### About this exercise
Beginning at the line that contains "Task: Share Davi's tweet", reproduce the entries below exactly, ending with the line that contains "The image size is (606, 544).". Omit each picture.
***
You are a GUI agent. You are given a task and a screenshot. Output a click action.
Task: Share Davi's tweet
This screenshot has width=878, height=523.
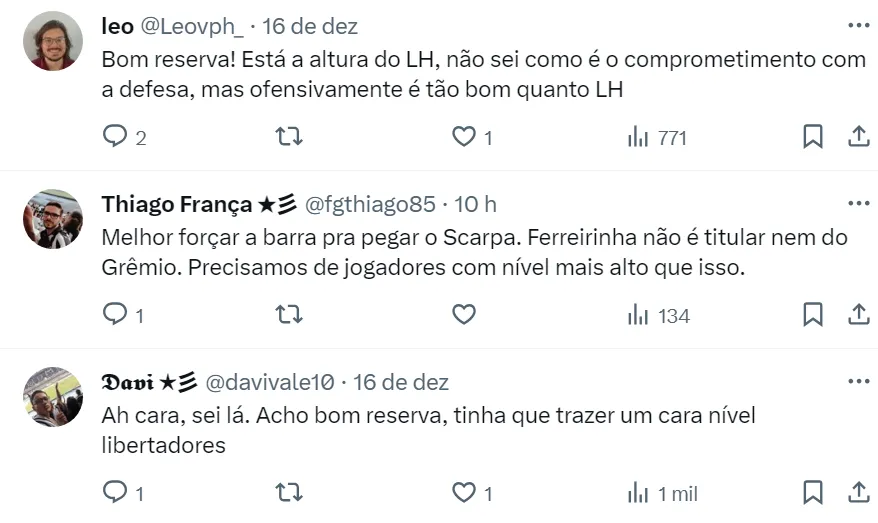pyautogui.click(x=858, y=493)
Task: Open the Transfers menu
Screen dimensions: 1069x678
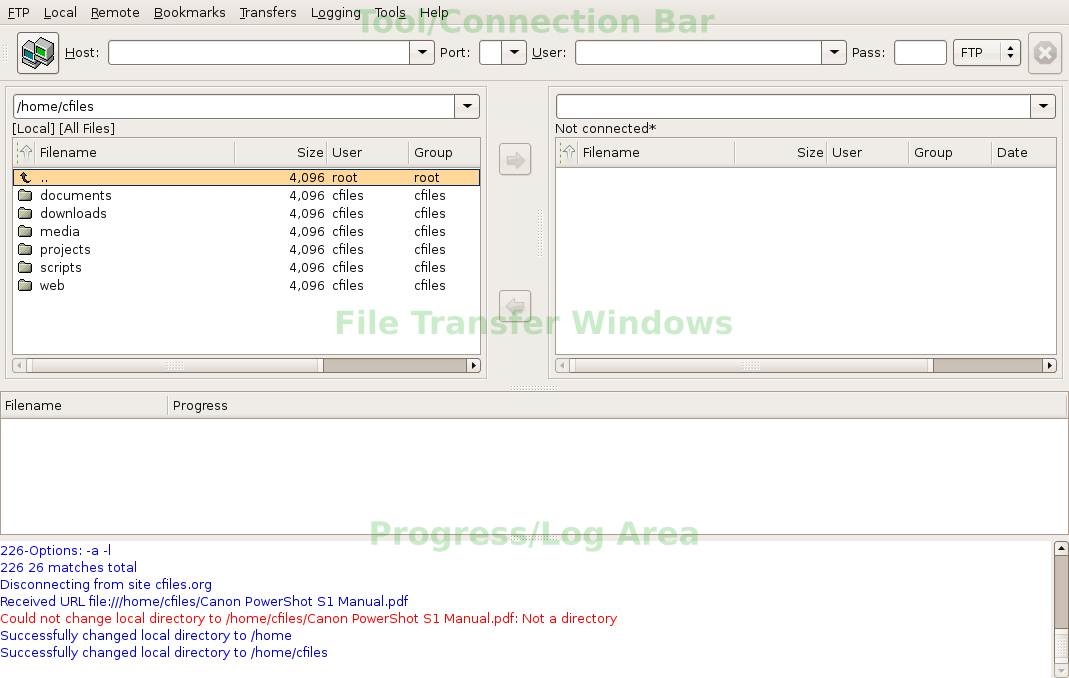Action: pos(268,12)
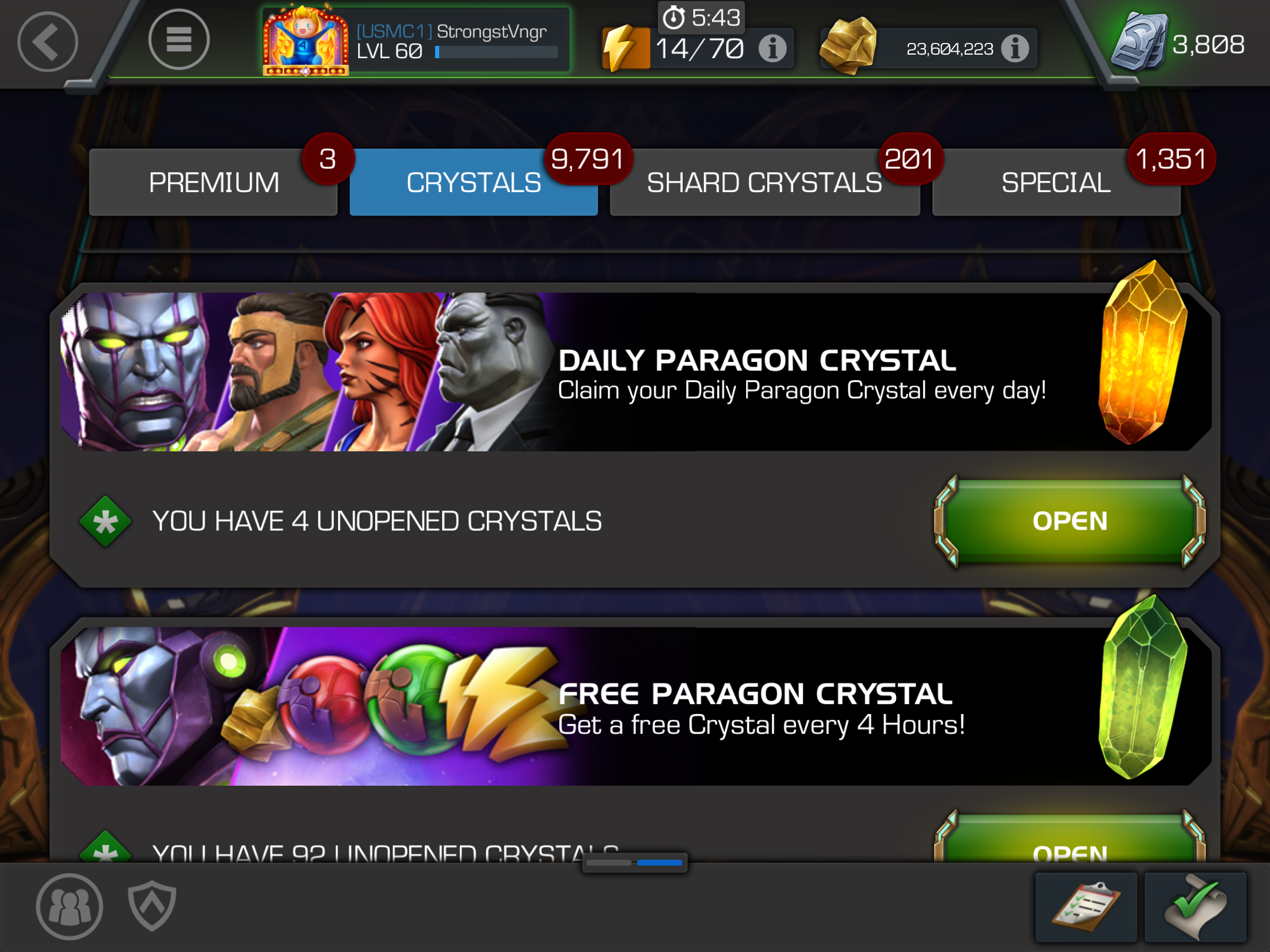1270x952 pixels.
Task: Select the Crystals tab
Action: [473, 182]
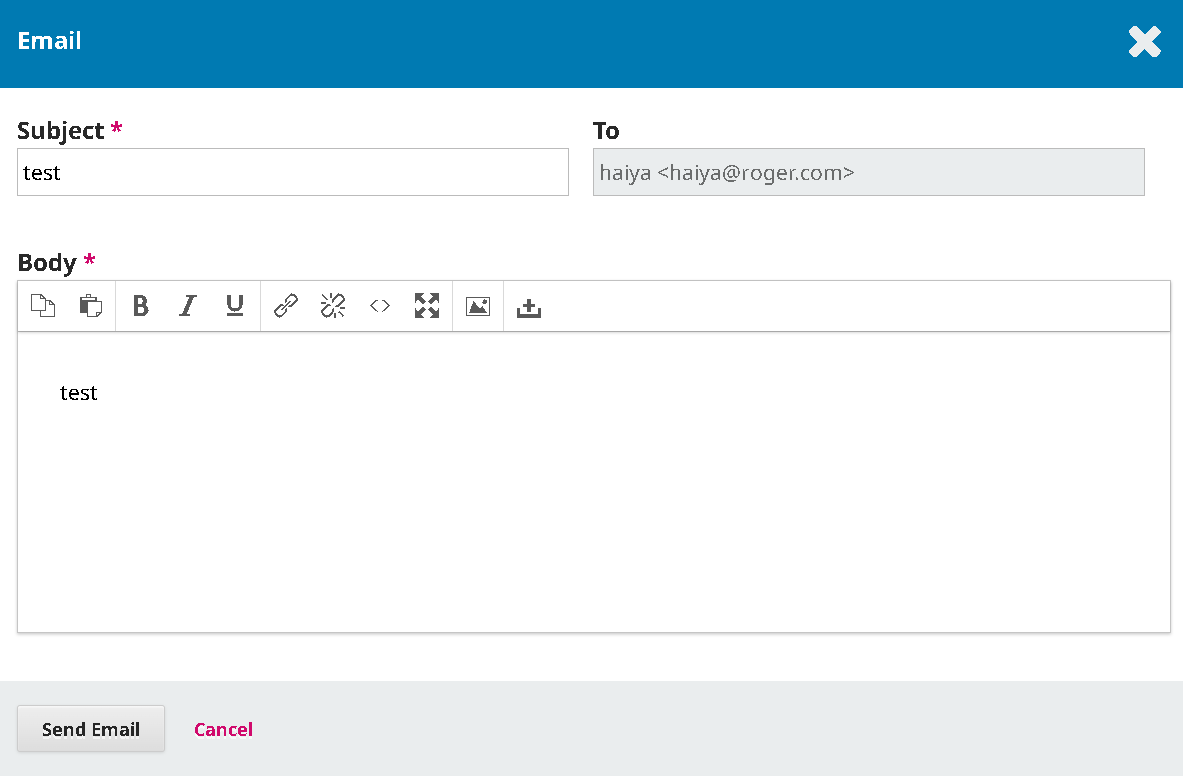The height and width of the screenshot is (784, 1183).
Task: Remove link using the broken chain icon
Action: click(333, 306)
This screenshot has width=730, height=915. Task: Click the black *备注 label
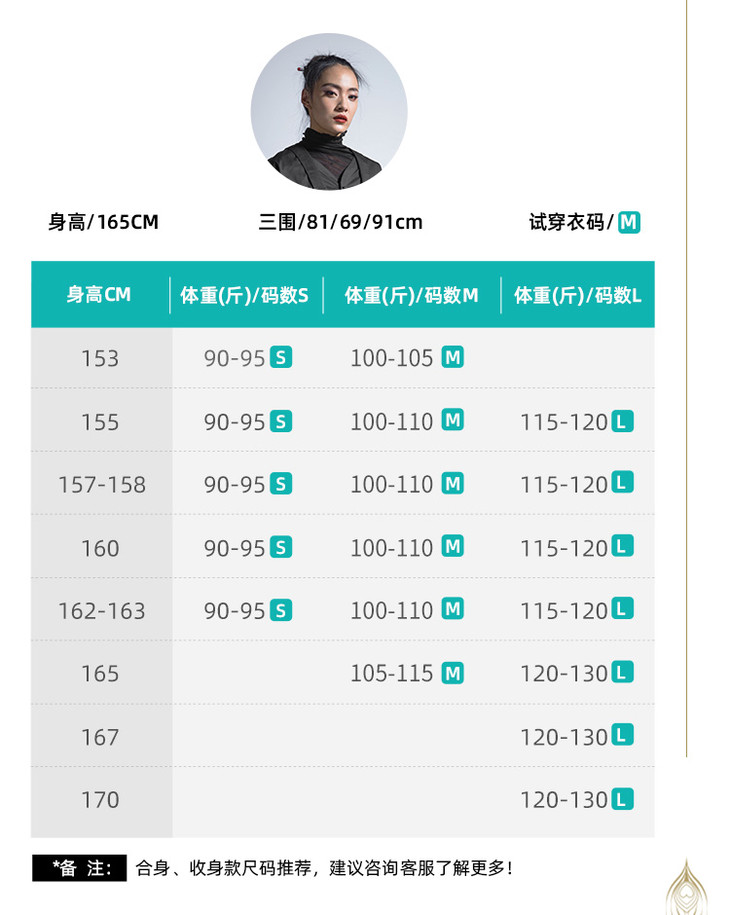point(79,868)
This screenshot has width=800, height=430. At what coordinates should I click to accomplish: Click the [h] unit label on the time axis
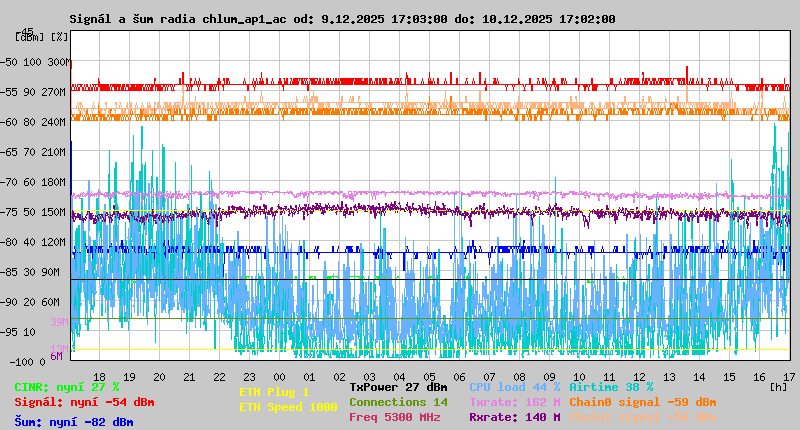(778, 385)
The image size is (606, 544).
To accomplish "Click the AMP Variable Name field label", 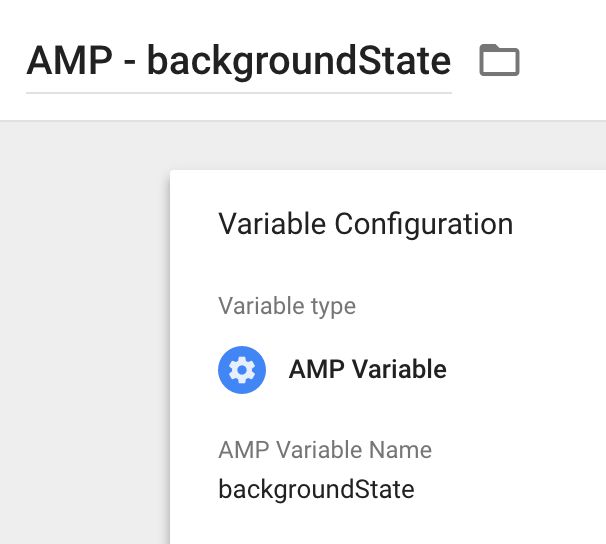I will pyautogui.click(x=325, y=450).
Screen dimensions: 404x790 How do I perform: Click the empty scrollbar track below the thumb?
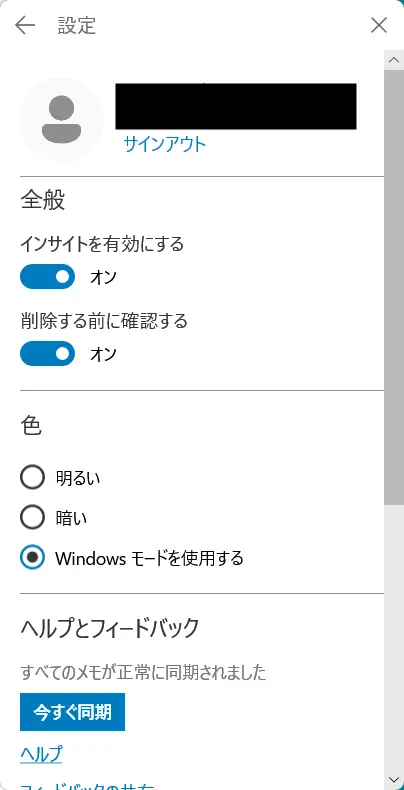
***
### Task answer
Task: Share Davi's tweet
This screenshot has width=878, height=523.
pyautogui.click(x=858, y=493)
Task: Open the Transfers menu
Screen dimensions: 1069x678
Action: pos(268,12)
1270x952 pixels.
Task: Select the Crystals tab
Action: [473, 182]
The height and width of the screenshot is (784, 1183).
Task: Remove link using the broken chain icon
Action: click(333, 306)
This screenshot has width=730, height=915. Task: Click the black *备注 label
point(79,868)
This screenshot has width=800, height=430. At what coordinates should I click to accomplish: Click the [h] unit label on the time axis
(778, 385)
The image size is (606, 544).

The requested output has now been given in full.